Geciteerde tekst:
----

Verslag plenaire vergadering
Verslag
VOORSTEL VAN RESOLUTIE
Problematiek van de weekendverblijven
Bespreking
Aan de orde is het voorstel van resolutie van de heren Lachaert en Tobback, mevrouw Vertriest en de heer Lauwers betreffende de problematiek van de weekendverblijven.
De bespreking is geopend.
, verslaggever : Ik verwijs naar mijn schriftelijk verslag.
Ik wil hier wel het woord voeren namens mijn fractie.
Vandaag wordt ons een resolutie ter stemming voorgelegd die beweert een oplossing te beiden voor de problematiek van de weekendverblijven. Wij juichen toe dat er naar oplossingen wordt gezocht. Het parlement heeft echter lang moeten wachten op een beleidsplan.

----

Bronmateriaal:

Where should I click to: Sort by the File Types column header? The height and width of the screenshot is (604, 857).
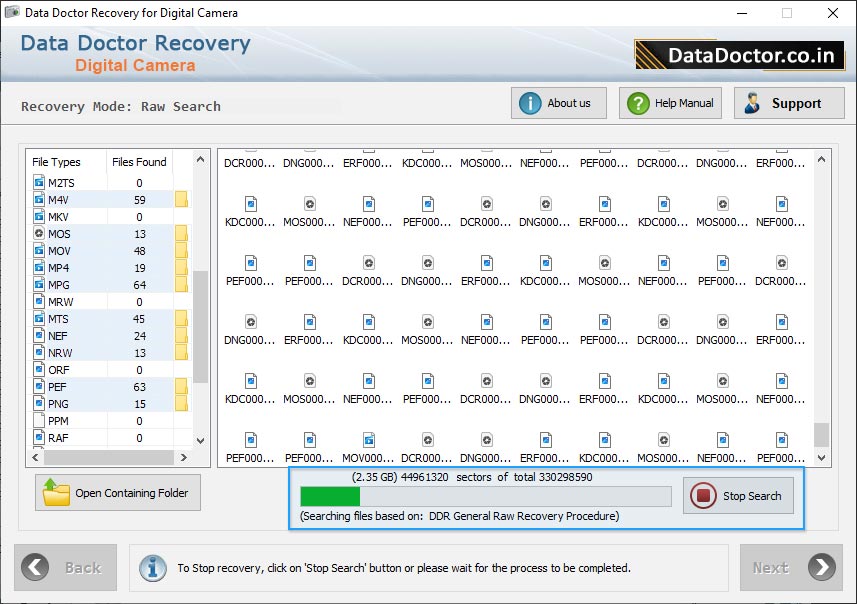[57, 162]
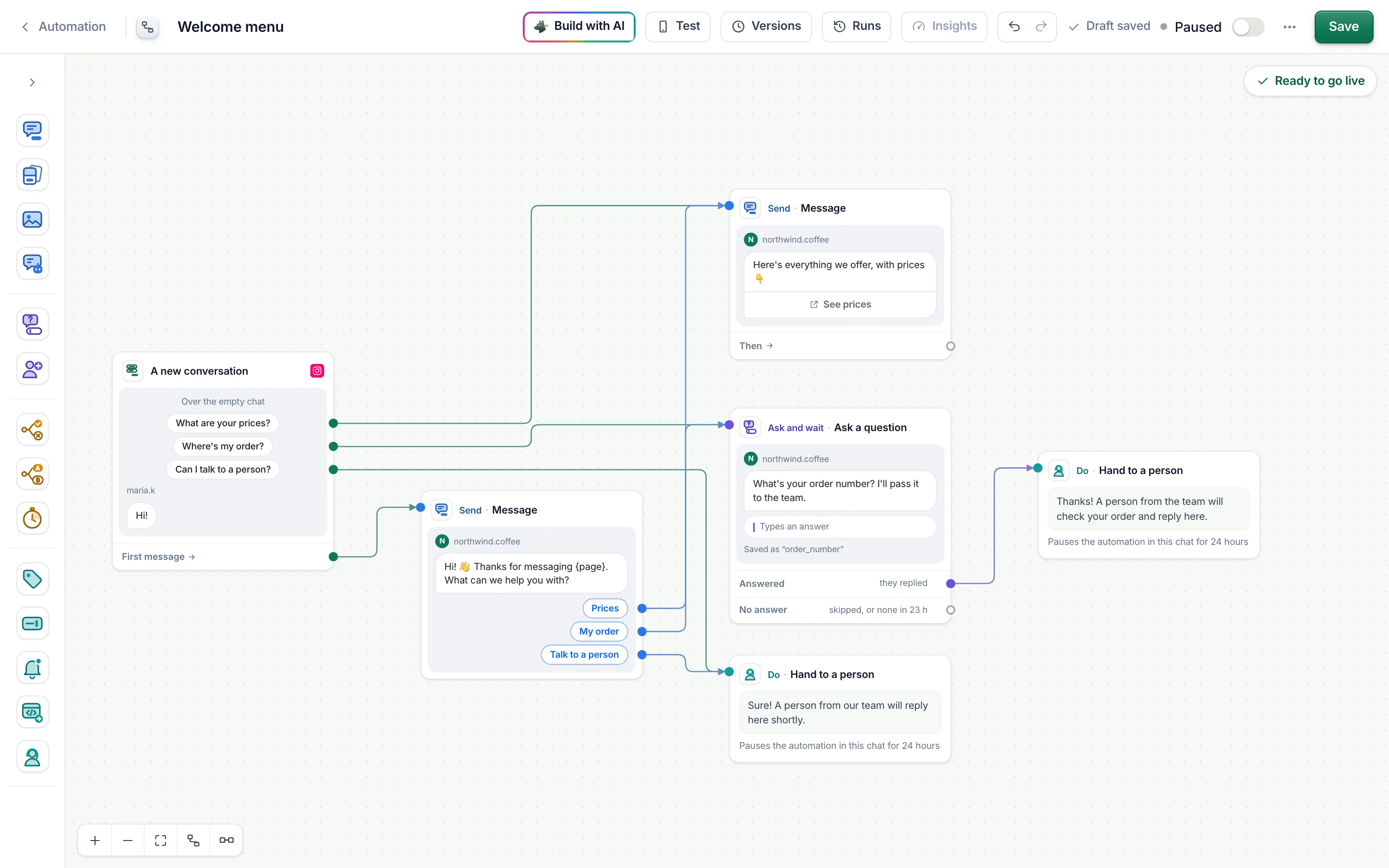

----

Opdrachten:
1. Maak de alinea die begint met "Vandaag wordt ons" uit het verslag over de weekendverblijven korter, maar houd de belangrijkste feiten erin.
2. Schrijf het verslag over de weekendverblijven verder na de laatste zin.
De regels hebben hier niets mee te maken.

Antwoorden:
1. Er wordt vandaag gestemd over een resolutie die zegt een oplossing te bieden voor de problemen rond weekendverblijven. De fractie vindt het goed dat er naar oplossingen wordt gezocht. Wel heeft het parlement lang op een beleidsplan moeten wachten.

2.
De resolutie laat een aantal cruciale vragen onbeantwoord. Een eerste vraag betreft de verhouding tussen het beleidsplan en de resolutie. Ik heb de indruk dat de indieners van de resolutie, die tot de meerderheid behoren, het nodig vonden het beleidsplan wat bij te spijkeren.
In de resolutie wordt een nieuw onderscheid ingevoerd tussen harde en zachte bestemmingszones. De betekenis van deze termen blijft echter onduidelijk. De dossiers zullen volgens de minister geval per geval moeten beoordeeld worden, wat de rechtsonzekerheid zal bestendigen. Deze werkwijze maskeert de onenigheid binnen de meerderheid.
In de commissie beweerden sommigen dat tachtig procent van de weekendhuisjes in kwetsbare gebieden liggen, terwijl de minister het omgekeerde beweerde. Er zijn dus geen duidelijke cijfers.
In het beleidsplan van de minister speelt de provincie ene belangrijke rol. De resolutie spreekt alleen over de gemeentelijke ruimtelijke uitvoeringsplannen.
In de resolutie worden nieuwe data ingevoerd waarover het plan niet spreekt.
Wij wensen ons alleen uit te spreken over een beleidsplan en een resolutie die met elkaar in overeenstemming zijn gebracht. Daarbovenop wordt dan nog een nieuw decreet aangekondigd.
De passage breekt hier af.